Arah Mata Angin di Betawi, Beletan Sampai Beludik
Sabtu, 1 Mei 2021 15:00 WIB
Share
Penggunaan kata mata angin di Betawi sudah jarang yang memakainya. (Foto: www.clipbest.com)

GERBANG JAKARTA. Di Betawi ada istilah untuk menyebut arah angin. Misalnya, ada tukang ikan kalo mau belanja ikan, bilangnye mau milirin dulu. Dari Tanjung Duren ke Kemanggisan (ke Selatan), arahnya dibilang mudikin.

Berdasarkan Ensiklopedia Jakarta arah Barat sebutan Betawinya bekulon atau belah kulon. Timur disebut beletan atau bela wetan. Sedangkan belilir atau bela ilir untuk menujukkan arah Utara. Sedangkan untuk arah Selatan kata Betawinya beludik atau belah udik.

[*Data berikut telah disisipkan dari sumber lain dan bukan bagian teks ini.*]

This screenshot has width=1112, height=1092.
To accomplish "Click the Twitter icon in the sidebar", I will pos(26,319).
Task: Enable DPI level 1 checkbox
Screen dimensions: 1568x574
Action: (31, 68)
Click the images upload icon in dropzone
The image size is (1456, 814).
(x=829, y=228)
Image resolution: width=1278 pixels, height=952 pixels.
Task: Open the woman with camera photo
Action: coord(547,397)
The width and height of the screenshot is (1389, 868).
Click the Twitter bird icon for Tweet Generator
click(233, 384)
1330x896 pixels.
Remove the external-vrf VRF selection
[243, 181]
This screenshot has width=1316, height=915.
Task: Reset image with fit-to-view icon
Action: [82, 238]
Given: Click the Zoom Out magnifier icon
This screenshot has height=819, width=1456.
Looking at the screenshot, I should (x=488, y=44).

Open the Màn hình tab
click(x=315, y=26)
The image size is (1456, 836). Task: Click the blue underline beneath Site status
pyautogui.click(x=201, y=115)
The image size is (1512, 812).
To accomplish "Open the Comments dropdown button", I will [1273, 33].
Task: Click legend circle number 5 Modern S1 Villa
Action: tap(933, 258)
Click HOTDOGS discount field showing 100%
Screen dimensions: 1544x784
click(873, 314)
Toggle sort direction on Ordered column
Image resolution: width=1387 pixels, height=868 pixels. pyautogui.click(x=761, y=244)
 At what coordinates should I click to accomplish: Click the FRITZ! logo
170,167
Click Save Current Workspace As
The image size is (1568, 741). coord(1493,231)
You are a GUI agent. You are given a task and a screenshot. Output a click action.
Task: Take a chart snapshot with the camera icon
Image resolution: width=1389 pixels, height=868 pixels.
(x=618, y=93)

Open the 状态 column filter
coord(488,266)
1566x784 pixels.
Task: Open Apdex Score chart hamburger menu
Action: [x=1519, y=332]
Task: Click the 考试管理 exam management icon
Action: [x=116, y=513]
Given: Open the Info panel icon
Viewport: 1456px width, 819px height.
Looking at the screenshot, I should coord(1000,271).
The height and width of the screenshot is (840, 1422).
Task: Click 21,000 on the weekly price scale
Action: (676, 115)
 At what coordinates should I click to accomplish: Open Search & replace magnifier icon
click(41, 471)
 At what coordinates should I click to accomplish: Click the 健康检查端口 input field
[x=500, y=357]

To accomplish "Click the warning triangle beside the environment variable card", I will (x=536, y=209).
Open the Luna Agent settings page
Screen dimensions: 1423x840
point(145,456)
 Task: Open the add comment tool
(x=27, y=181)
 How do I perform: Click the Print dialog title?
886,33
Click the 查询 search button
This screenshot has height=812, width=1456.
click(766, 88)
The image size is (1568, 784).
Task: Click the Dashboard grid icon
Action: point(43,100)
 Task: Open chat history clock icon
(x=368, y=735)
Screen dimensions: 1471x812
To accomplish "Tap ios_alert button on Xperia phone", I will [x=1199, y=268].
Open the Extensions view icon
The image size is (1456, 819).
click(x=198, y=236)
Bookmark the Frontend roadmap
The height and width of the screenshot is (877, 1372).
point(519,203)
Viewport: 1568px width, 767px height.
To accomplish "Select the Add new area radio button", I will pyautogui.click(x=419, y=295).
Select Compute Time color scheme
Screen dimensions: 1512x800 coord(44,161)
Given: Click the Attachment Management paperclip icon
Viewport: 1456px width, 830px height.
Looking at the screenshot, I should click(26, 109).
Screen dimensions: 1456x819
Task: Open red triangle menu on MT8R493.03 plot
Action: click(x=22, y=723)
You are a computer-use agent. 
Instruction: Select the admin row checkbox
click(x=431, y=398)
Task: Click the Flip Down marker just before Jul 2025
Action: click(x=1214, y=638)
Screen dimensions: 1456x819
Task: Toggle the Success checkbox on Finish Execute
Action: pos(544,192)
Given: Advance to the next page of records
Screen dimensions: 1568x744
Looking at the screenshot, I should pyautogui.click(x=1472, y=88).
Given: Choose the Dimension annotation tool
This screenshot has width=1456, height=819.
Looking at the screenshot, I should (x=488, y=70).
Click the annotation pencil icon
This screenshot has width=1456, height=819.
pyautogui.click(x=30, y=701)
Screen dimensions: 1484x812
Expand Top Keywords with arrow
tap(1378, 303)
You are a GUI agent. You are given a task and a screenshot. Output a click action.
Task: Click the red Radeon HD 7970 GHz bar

Sedangkan Aba Mardjani, penulis Sketsa Betawi dari Pondok Pinang punya penjelaasn tambahan untuk mata angin di Betawi. “Kalu di Pondok Pinang, beletan = sebelah wetan, tapi kalu jalan ke beletan jadi ngetanin. Beludik = sebelah udik, jalan ke udik jadi mudikin. Bekulon = sebelah kulon, jalan ke kulon jadi ngulonin. Blilir = sebelah ilir, jalan ke ilir jadinya milirin,” ungkap Aba yang juga wartawan olahraga.

Dalam versi lain, arah milirin berarti mencari nafkah. Misalnya tukang pisang mau milirin, itu artinya tukang pisang pergi bekerja. Dalam Kamus Besar Bahasa Indoensia istilah mudik disinonimkan dengan istilah pulang kampung yang merupakan kegiatan perantau atau pekerja migran untuk pulang ke kampung halamannya.